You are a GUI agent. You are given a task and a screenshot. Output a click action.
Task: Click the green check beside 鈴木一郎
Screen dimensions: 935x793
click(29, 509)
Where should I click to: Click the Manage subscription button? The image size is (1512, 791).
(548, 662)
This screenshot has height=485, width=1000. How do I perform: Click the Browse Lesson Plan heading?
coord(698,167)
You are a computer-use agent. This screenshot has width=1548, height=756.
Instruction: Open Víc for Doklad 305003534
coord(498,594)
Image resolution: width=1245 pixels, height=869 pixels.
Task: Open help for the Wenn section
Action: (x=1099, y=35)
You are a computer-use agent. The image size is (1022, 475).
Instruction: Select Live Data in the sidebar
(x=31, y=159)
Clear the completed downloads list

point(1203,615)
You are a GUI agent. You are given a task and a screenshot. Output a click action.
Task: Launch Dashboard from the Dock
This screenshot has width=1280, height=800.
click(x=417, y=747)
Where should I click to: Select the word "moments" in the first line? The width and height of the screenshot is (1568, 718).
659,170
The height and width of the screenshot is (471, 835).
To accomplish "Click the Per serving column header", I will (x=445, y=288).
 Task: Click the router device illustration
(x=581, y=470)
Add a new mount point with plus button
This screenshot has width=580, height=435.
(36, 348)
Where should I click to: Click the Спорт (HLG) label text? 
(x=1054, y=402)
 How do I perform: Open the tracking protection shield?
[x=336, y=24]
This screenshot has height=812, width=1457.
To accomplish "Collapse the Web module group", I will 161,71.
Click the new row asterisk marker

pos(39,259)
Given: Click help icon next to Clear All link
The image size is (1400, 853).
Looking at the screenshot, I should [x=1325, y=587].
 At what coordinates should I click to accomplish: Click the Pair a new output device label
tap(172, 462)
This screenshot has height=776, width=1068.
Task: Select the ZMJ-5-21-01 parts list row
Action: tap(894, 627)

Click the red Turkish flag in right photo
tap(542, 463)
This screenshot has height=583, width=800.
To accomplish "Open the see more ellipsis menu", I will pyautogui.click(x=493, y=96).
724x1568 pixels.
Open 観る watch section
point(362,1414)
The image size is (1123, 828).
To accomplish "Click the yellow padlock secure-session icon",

What to work on - Set down all of the entries exactly, please.

Answer below -
You are a GUI agent. You are given a task and a screenshot. Output a click action.
Task: Click the green check beside 鈴木一郎
Screen dimensions: 935x793
click(29, 509)
Where should I click to: Click the Manage subscription button? The image size is (1512, 791).
(548, 662)
This screenshot has height=485, width=1000. How do I perform: Click the Browse Lesson Plan heading?
coord(698,167)
You are a computer-use agent. This screenshot has width=1548, height=756.
Instruction: Open Víc for Doklad 305003534
coord(498,594)
Image resolution: width=1245 pixels, height=869 pixels.
Task: Open help for the Wenn section
Action: (x=1099, y=35)
You are a computer-use agent. The image size is (1022, 475).
Instruction: Select Live Data in the sidebar
(x=31, y=159)
Clear the completed downloads list

point(1203,615)
You are a GUI agent. You are given a task and a screenshot. Output a click action.
Task: Launch Dashboard from the Dock
This screenshot has width=1280, height=800.
click(x=417, y=747)
Where should I click to: Select the word "moments" in the first line? The width and height of the screenshot is (1568, 718).
659,170
The height and width of the screenshot is (471, 835).
To accomplish "Click the Per serving column header", I will (x=445, y=288).
 Task: Click the router device illustration
(x=581, y=470)
Add a new mount point with plus button
This screenshot has width=580, height=435.
(36, 348)
Where should I click to: Click the Спорт (HLG) label text? 
(x=1054, y=402)
 How do I perform: Open the tracking protection shield?
[x=336, y=24]
This screenshot has height=812, width=1457.
To accomplish "Collapse the Web module group", I will 161,71.
Click the new row asterisk marker

pos(39,259)
Given: Click help icon next to Clear All link
The image size is (1400, 853).
Looking at the screenshot, I should [x=1325, y=587].
 At what coordinates should I click to accomplish: Click the Pair a new output device label
tap(172, 462)
This screenshot has height=776, width=1068.
Task: Select the ZMJ-5-21-01 parts list row
Action: tap(894, 627)

Click the red Turkish flag in right photo
tap(542, 463)
This screenshot has height=583, width=800.
To accomplish "Open the see more ellipsis menu", I will pyautogui.click(x=493, y=96).
724x1568 pixels.
Open 観る watch section
point(362,1414)
The image size is (1123, 828).
To accomplish "Click the yellow padlock secure-session icon",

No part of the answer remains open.